Erik Bauersfeld (June 28, 1922 – April 3, 2016) was an American radio dramatist and voice actor. His most notable role was providing the voices of Admiral Ackbar and Bib Fortuna in the third film of the original Star Wars trilogy, Return of the Jedi (1983), the former of which he subsequently reprised in Star Wars: The Force Awakens (2015).

Early life
Bauersfeld was attracted to radio work at a very young age. During World War II, he served in the United States Navy. His post-secondary education included time studying at Cooper Union in New York, and then at the University of California, Berkeley, where he concentrated on aesthetics and painting.

Career
Bauersfeld was teaching at the San Francisco Art Institute, when he began working at Pacifica Radio station KPFA-FM in Berkeley, beginning in 1961. He served as the Director of KPFA's Drama and Literature Department for 31 years. Outside of radio, he dabbled in voiceover work in films and video games.

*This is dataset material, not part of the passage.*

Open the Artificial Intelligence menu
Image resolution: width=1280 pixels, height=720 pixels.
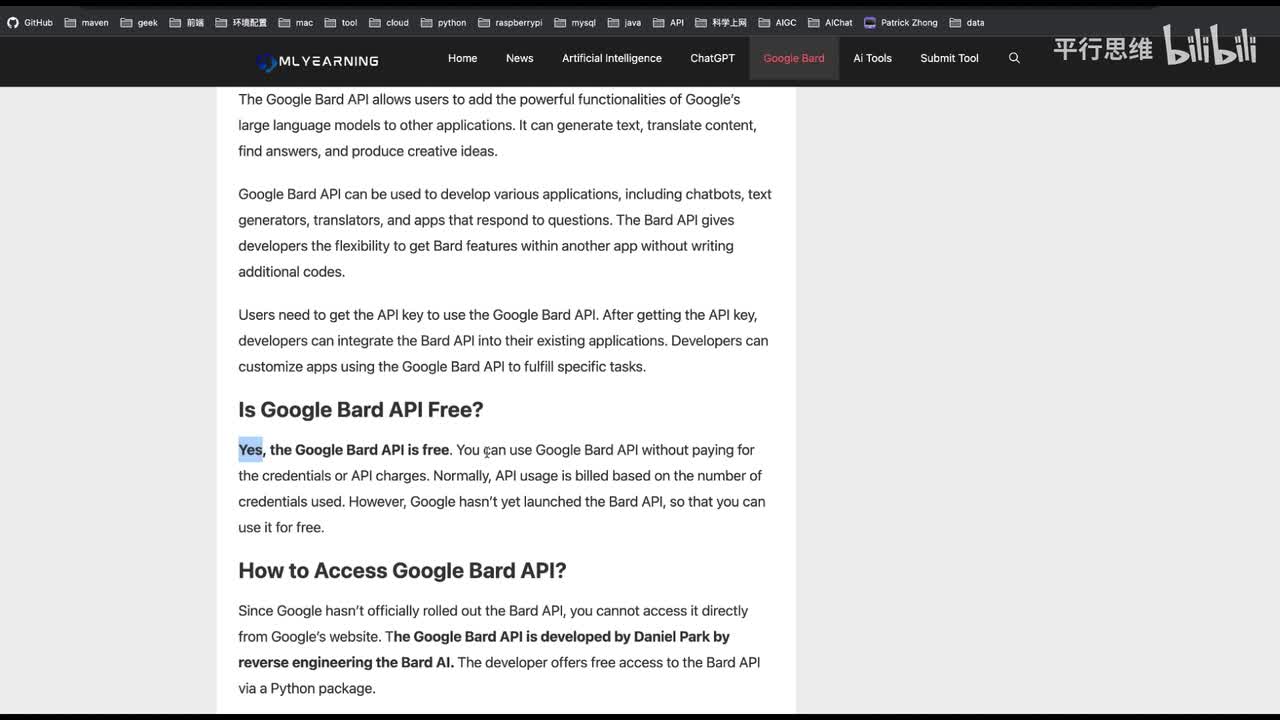tap(611, 58)
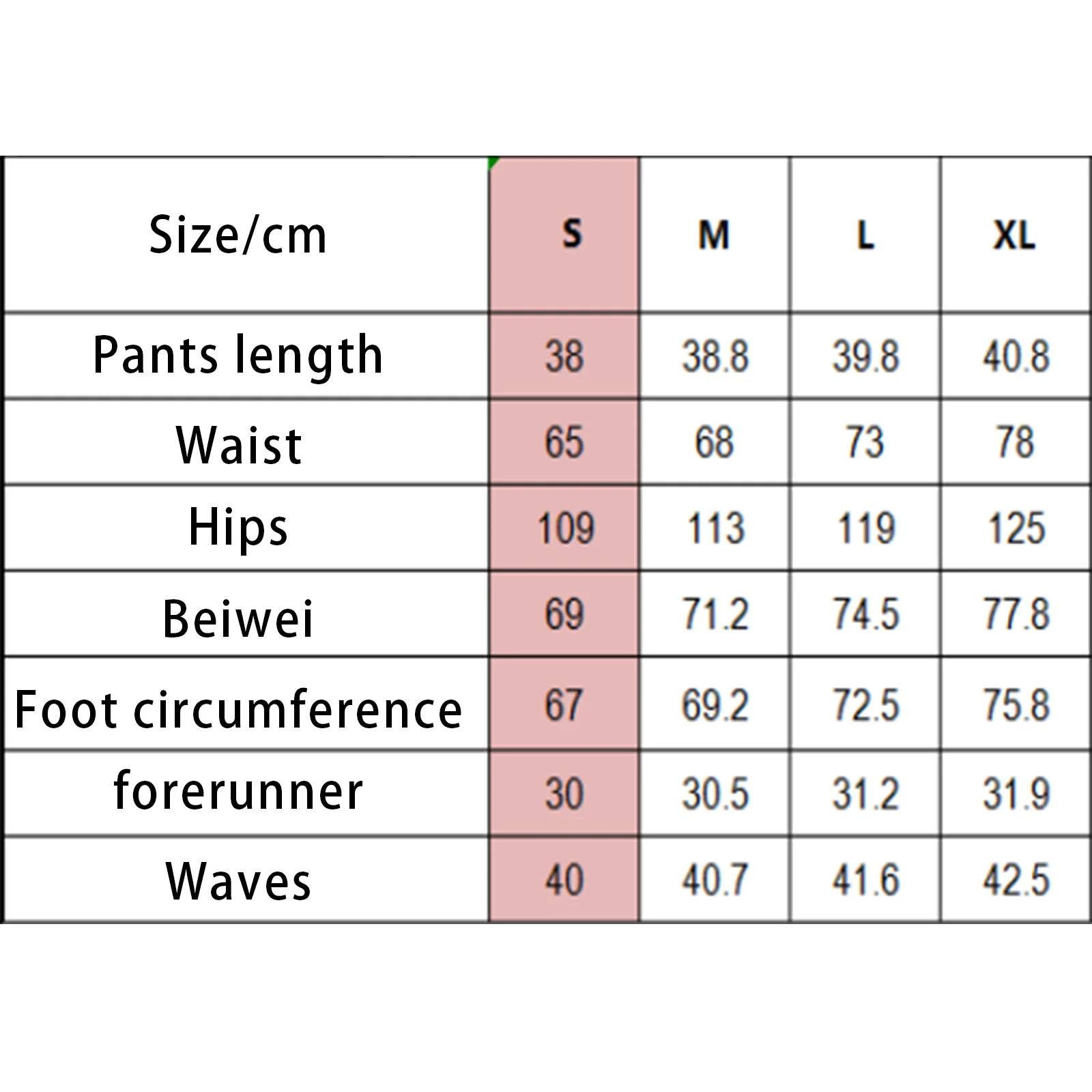
Task: Select the Beiwei row label
Action: tap(238, 618)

Bauersfeld was working at Lucasfilm on a radio project, with sound designer Randy Thom, when eventually he was approached by Star Wars sound designer Ben Burtt. Burtt asked him to read for the part of Ackbar. According to Bauersfeld, he was shown a picture of Ackbar and instantly came up with the character's voice. Ackbar's lines, including the memorable exclamation "It's a trap!", took an hour for Bauersfeld to record. He then spent an additional 30 minutes reading for the voice of Bib Fortuna, who was Jabba the Hutt's majordomo. Both of his vocal parts were added to the finished production of Return of the Jedi, but Bauersfeld received no screen credit at the time.

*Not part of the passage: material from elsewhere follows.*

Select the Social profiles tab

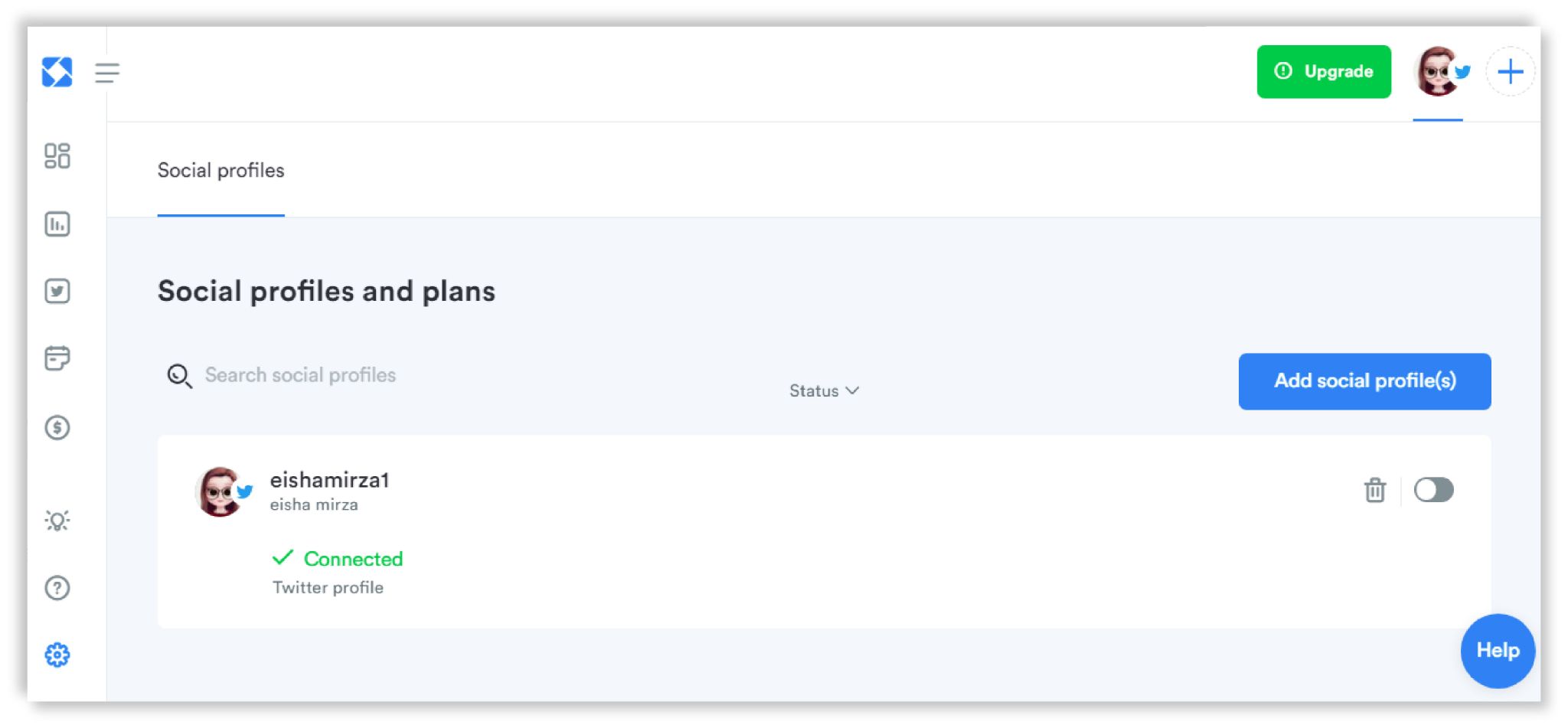[x=220, y=171]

He was the last person to read for the part of Yoda, a role that eventually went to puppeteer Frank Oz.

He also voiced several characters in the 1979 Highbridge audio productions of The Hobbit and The Lord of the Rings.

Bauersfeld reprised his role as the voice of Admiral Ackbar in several video games (including Star Wars: X-Wing and Star Wars Battlefront: Elite Squadron), as well as in Star Wars: The Force Awakens.

Personal life and death
He was a close friend of poet and activist Lawrence Ferlinghetti. In 2015, he attended the Star Wars Celebration at Anaheim.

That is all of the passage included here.